BRIEF.
Leave out the pictures, and copy exactly the lines from the line with "Screen dimensions: 1848x2001" through the last line of the data below.

* * * * * * *

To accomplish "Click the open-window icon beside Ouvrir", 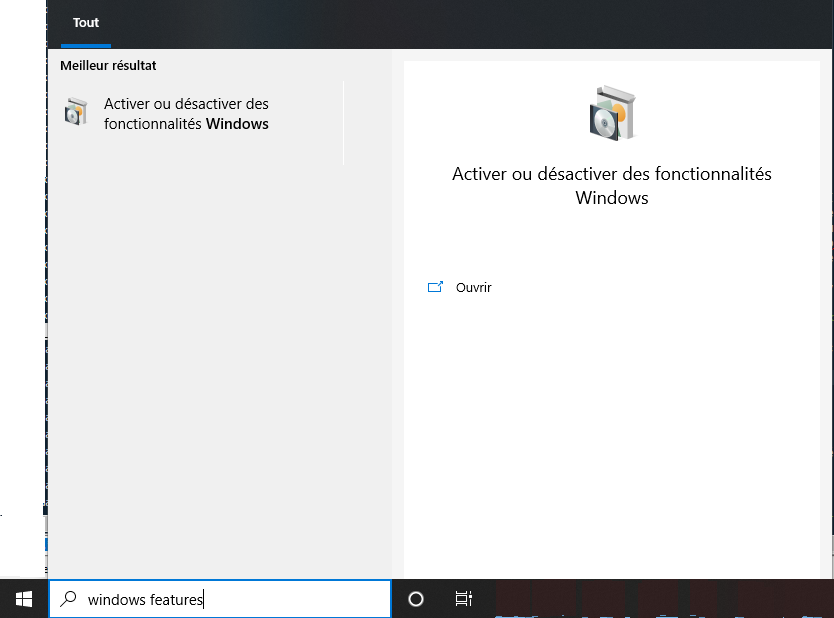I will pos(435,287).
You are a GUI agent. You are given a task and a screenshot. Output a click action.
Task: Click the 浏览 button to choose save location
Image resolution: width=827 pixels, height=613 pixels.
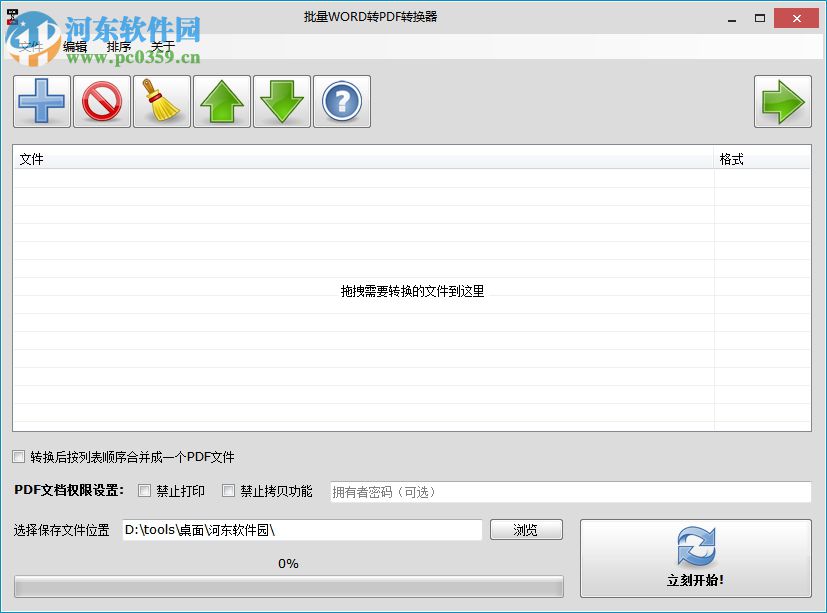(x=526, y=529)
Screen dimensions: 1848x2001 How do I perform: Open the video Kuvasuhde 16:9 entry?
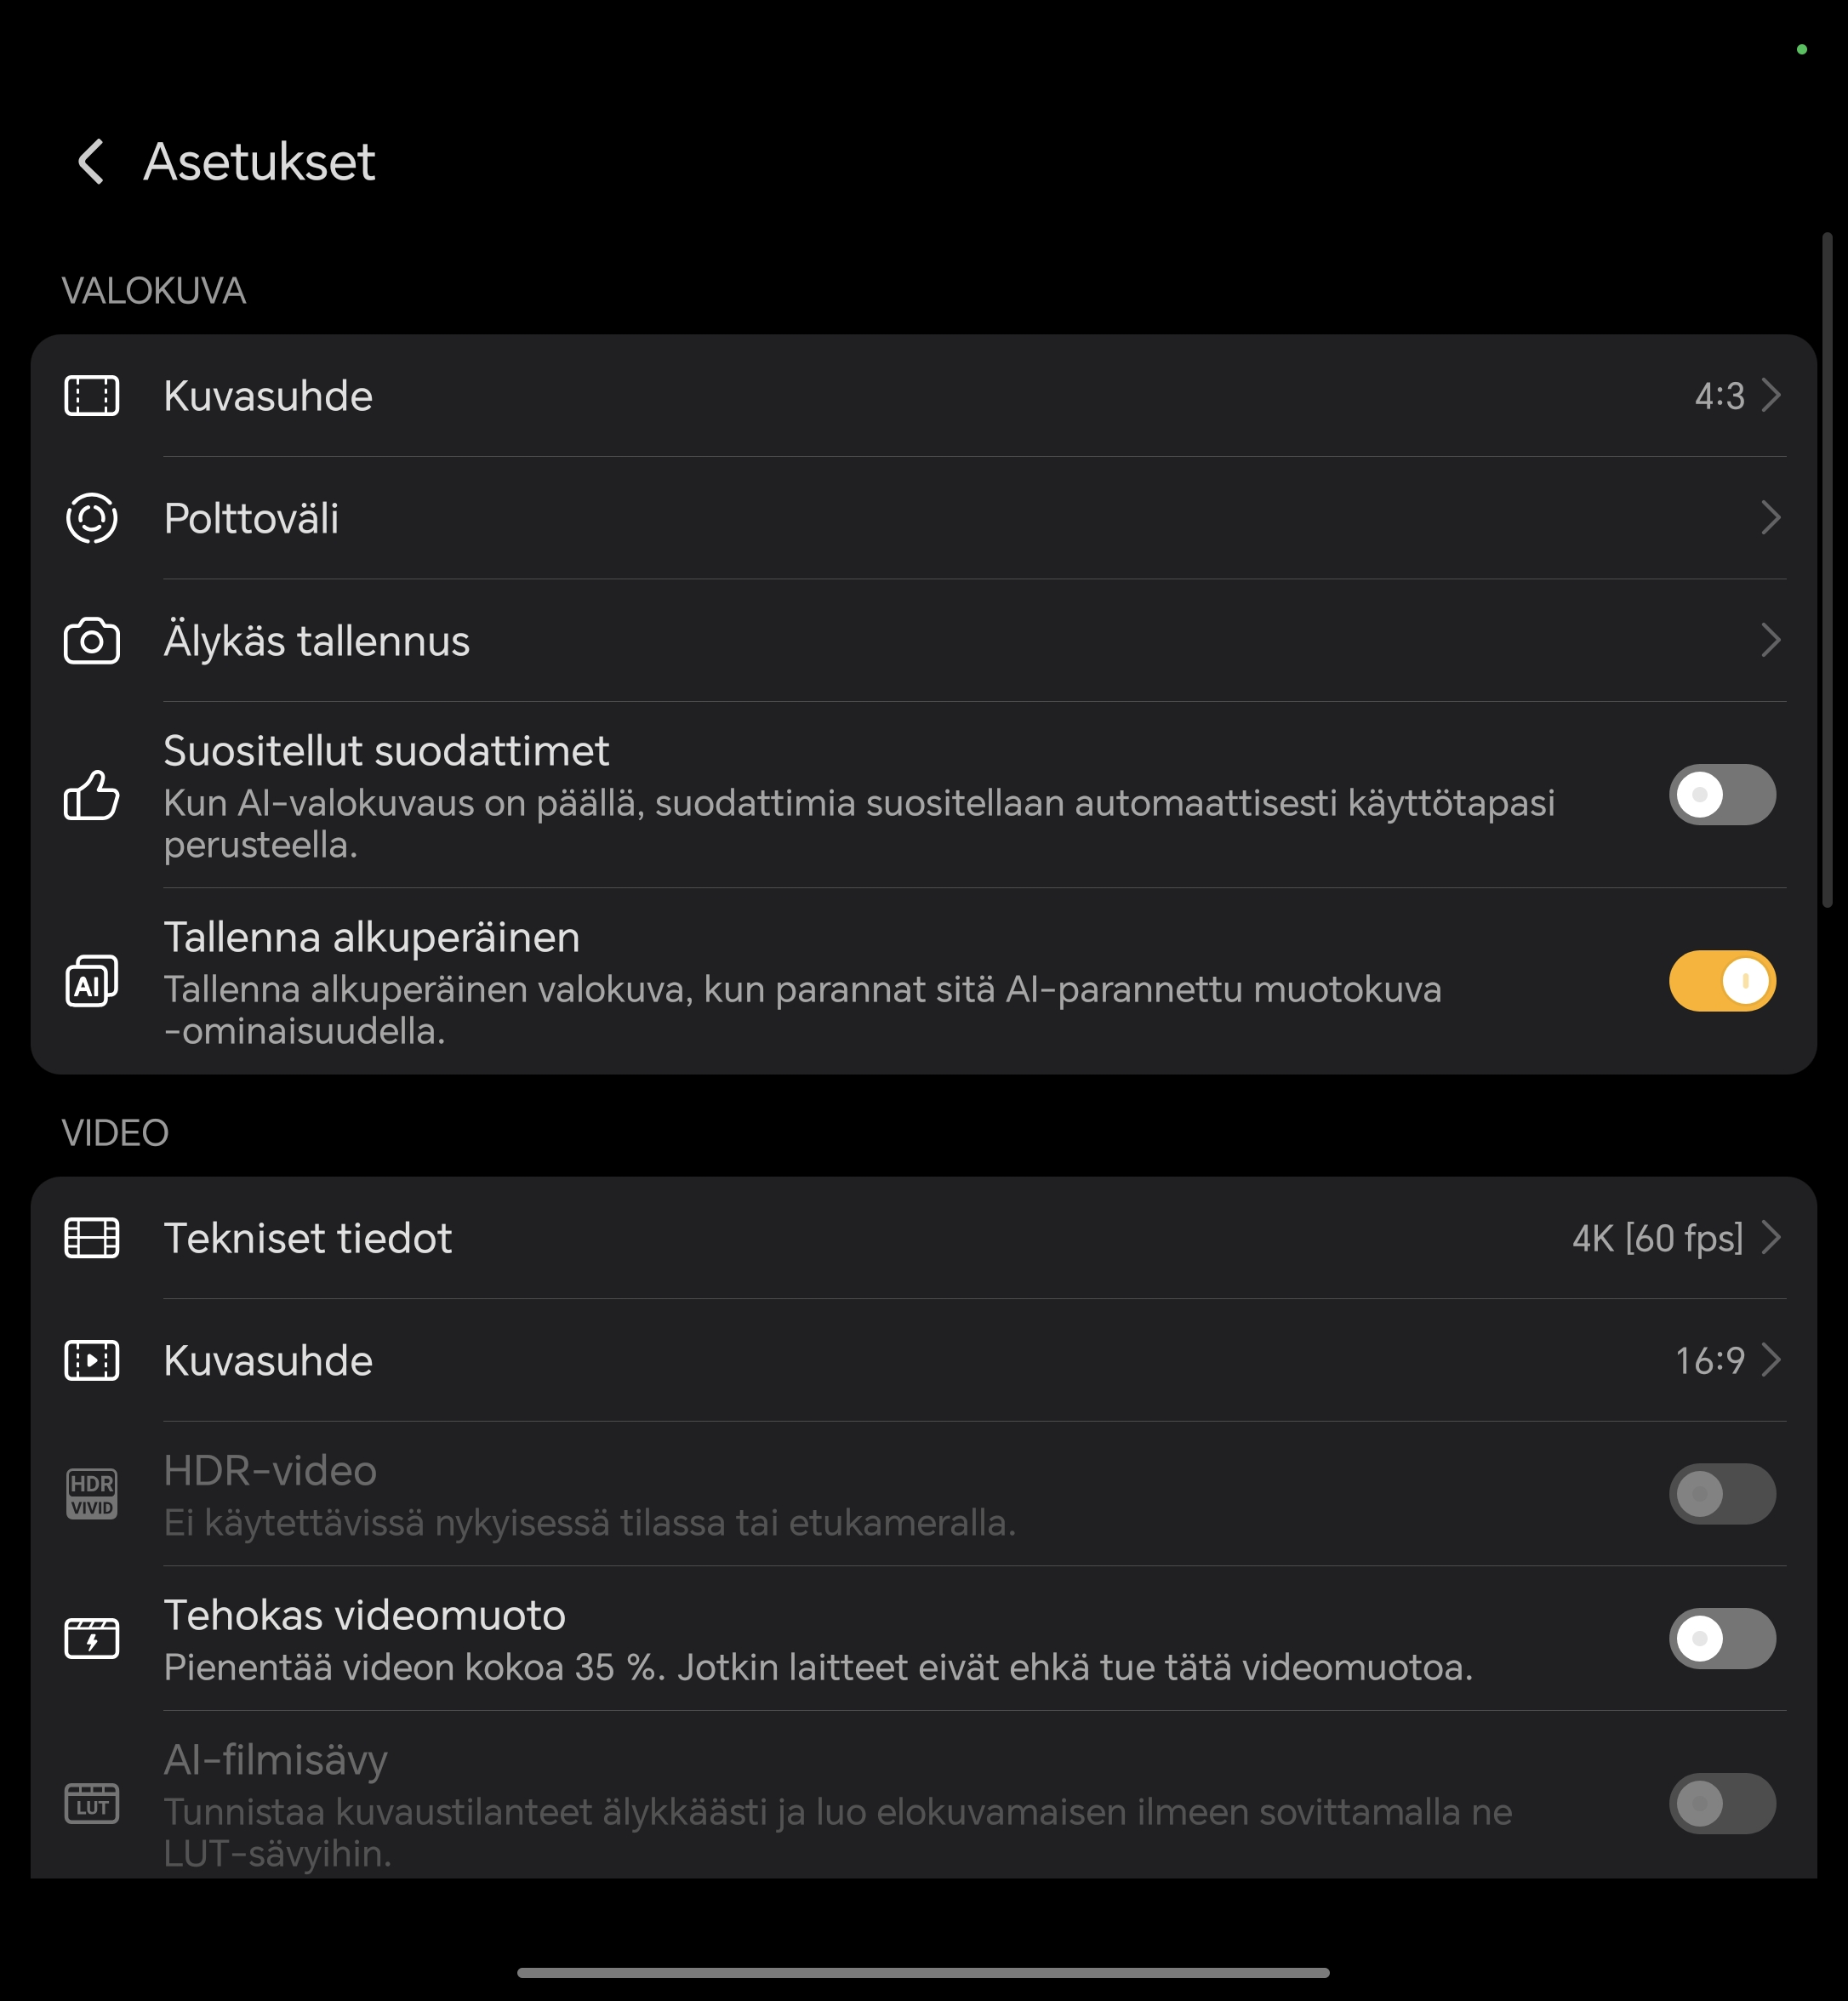pyautogui.click(x=923, y=1361)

* * * * * * *

OUTPUT OF THE TASK.
Screen dimensions: 1848x2001 How do I perform: Open the video Kuvasuhde 16:9 entry?
pyautogui.click(x=923, y=1361)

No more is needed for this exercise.